Unfortunately, many of us fail to meet this standard. We act as if God’s holiness is in danger of being contaminated by a sinful world. We flinch as we hear the stories, we draw back in fear when we see the effects, and shun those who need his touch the most. I often speculated what could lead us into such damning behavior – are we afraid another’s sin will pollute us? Are we worried that God is unable to clean us up again if we get a spot or two on us? Do we think that he won’t love us if he found out we spent the day with a divorcee, an addict, a liar, a gossip, or worse?

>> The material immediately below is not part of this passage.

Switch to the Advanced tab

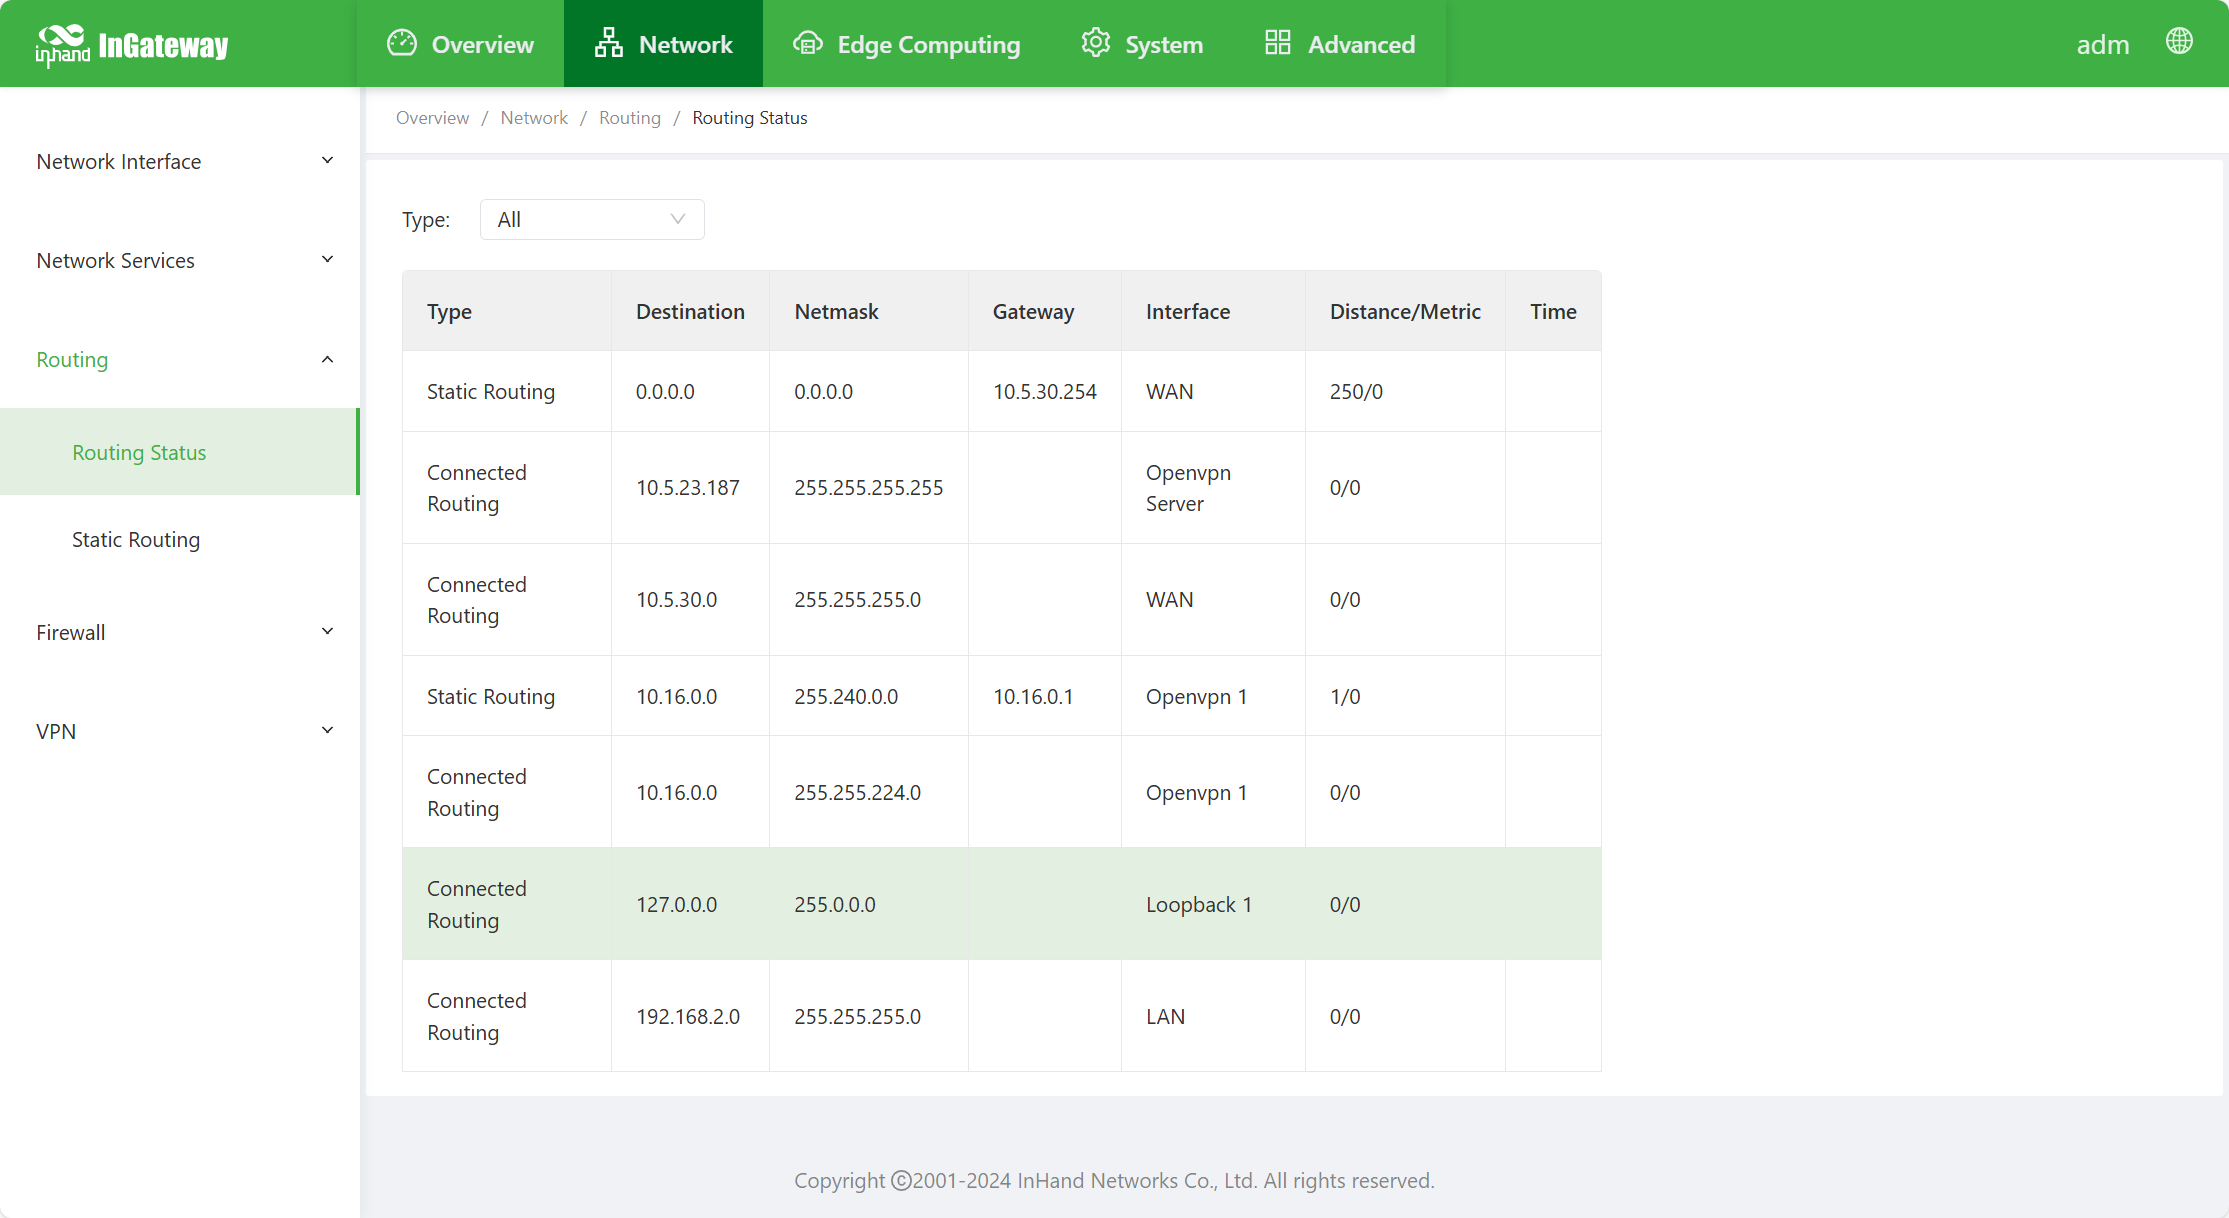[1360, 45]
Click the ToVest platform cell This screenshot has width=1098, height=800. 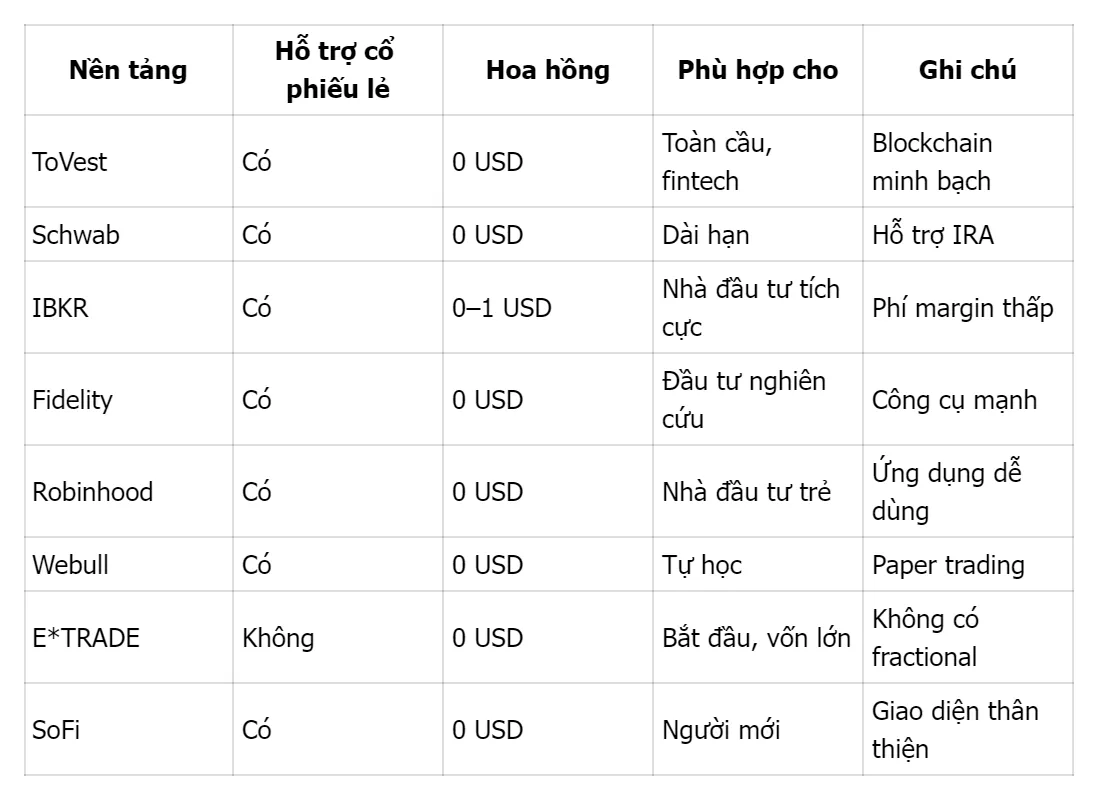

Now, I have heard all the excuses. God doesn’t want us to associate with sinners. What does light have to do with the darkness? Evil company corrupts. Tolerance is the same as approval. You don’t want to be led astray. And I am not denying the validity of any of these arguments, but when they are not held in tension with the truth that we are the light of the world, we are the ones responsible for reaching out to those God loves and values as much as he loves and values us.

Don’t flinch, means that we are able to live our lives with a confidence that God is greater than any evil we may encounter. It means that instead of being appalled at a behavior or action we focus on the person, we see the need they have in their life, and we respond according to the strength and power of the one we serve. It means that we recognize the inherent worth the other person has as God's creation, and we demonstrate his desire to redeem any and every thing they may have ever done or endured.

When we flinch, we are telling the world that God is flinching, too. We are saying that God is not big enough or doesn't love them enough to reach out to them or push aside anything that separates them from him. We are telling them that their sin is so great, all hope for redemption has been lost. We are misrepresenting this God we claim to serve and have the utmost faith in, and I hope to never be held accountable for that action.

When I don’t flinch, I can hold the hand of one who is in pain. I am giving them permission to ask the questions, to seek God, and to hopefully, experience his love through me. When I don’t flinch, I am saying God is strong enough to deal with their issues, unafraid of their doubt or anger. I am declaring that he loves them enough to endure anything to be near them, including death and he has already done so. When I don’t flinch, I am saying that I am not naïve enough to think I am better than them, that I have been there and he was good enough to save me. I am giving them the hope that he may be big enough to save them.

When I don’t flinch, I am modeling the behavior of my Lord, who was not surprised that the Woman at the Well was living in sin. I am saying that he knows, he always knew and he still desires to share living water with all who are willing to sit at the edge of the well with him.